CL One of the things that I was thinking when I was at the state school—UB SUNY is this giant school with a big business school and medical school and engineering school. One of the things I imagined was what if the design curriculum was dispersed in these other disciplines to look at the ways in which designed artifacts give form to and facilitate thought and activity in these fields. I don’t know if you’ve seen the book “Extracurricular?” (19) It was edited by Jacob Lindgren who is based in Chicago (published in Eindhoven, NL). I don’t know if you’re able to get it or have seen it, but I wrote a text in there that’s a speculative curriculum for a design program that would exist in an anarchist college that used to be part of UB SUNY. It’s written as a series of snippets of texts for a reading list. I want to send it to you, but I have to actually find it. That might be something useful.

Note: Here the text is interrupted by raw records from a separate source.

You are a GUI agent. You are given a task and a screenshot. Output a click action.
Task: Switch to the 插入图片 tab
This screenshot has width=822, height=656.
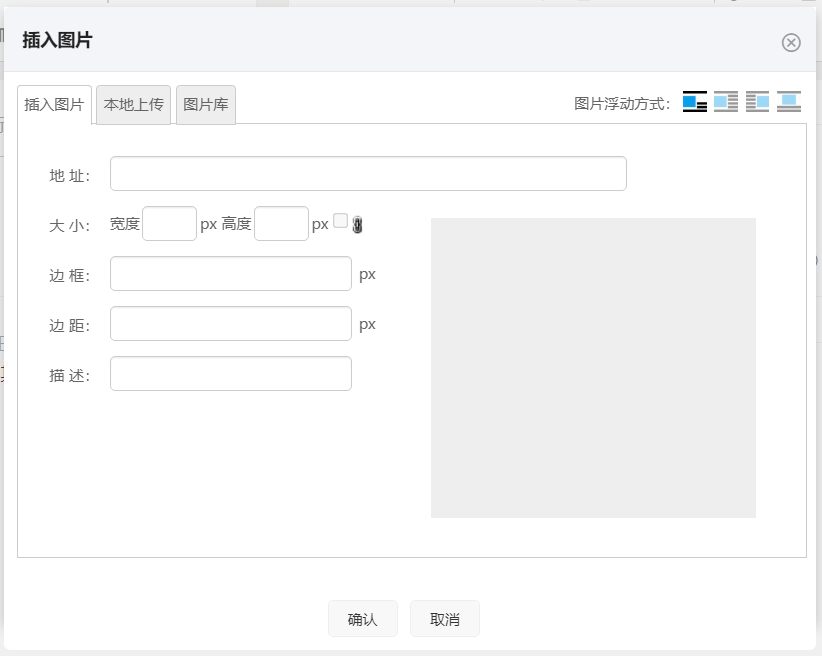pos(54,105)
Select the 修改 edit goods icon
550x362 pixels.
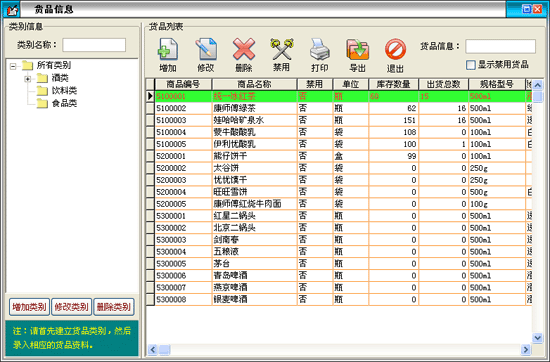click(206, 49)
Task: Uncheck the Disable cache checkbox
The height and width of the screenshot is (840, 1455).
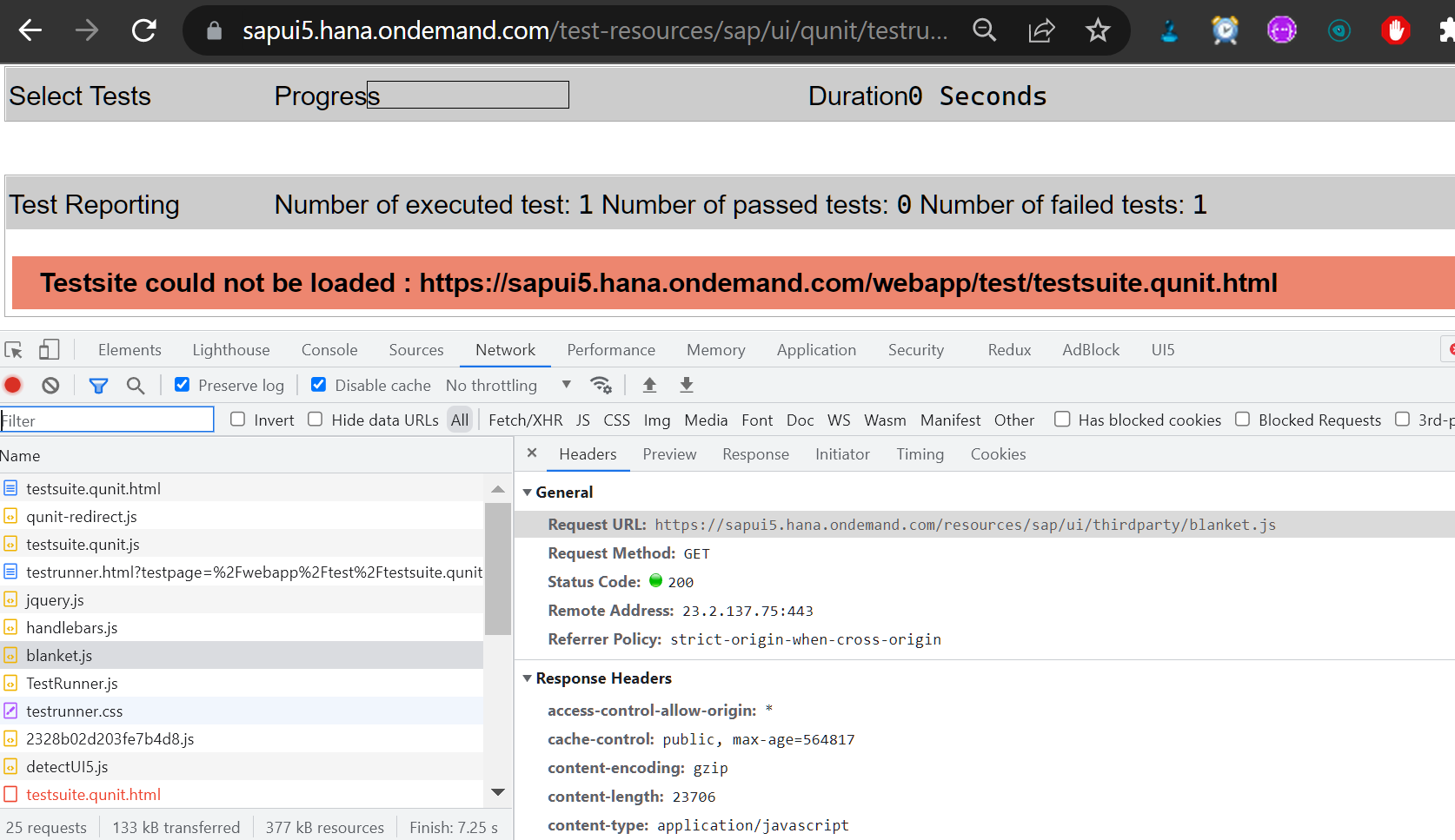Action: click(x=319, y=384)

I don’t know if we really touched on ethics, but maybe it’s implicit in some of these [ideas].
LH I think it is, it’s such an umbrella. It’s so flexible, so many things factor into that conversation. I think anytime we’re talking about the economic involvement of graphic design or the way it intersects with the power structures that dominate modern society, there’s the underlying conversation of what ethical practice is and how you mediate that as a practitioner.
CL In conclusion, the thing that I would say about ethics is that I think there are existing frameworks for starting to try to articulate what that might mean within a design practice. Again, I think a lot of what we’re doing now is premised on unspoken assumptions about where students are headed after graduation, but if we articulate those assumptions explicitly and differently—again, just as an example, towards the articulation of a Communist society—the work would be figuring out how that plays out in course content, student-teacher relationships, grading schemes (if there is to be any grading at all). The assumptions are totally different. Maybe a portfolio isn’t even a thing, maybe it’s more, like, once you graduate, the idea is to form or join a collective and serve the people. Do you need a portfolio for that? I don’t know, maybe not. Skills are still going to be required, you still have to know how to do things and make things, but assumptions about those kinds of things might be totally different.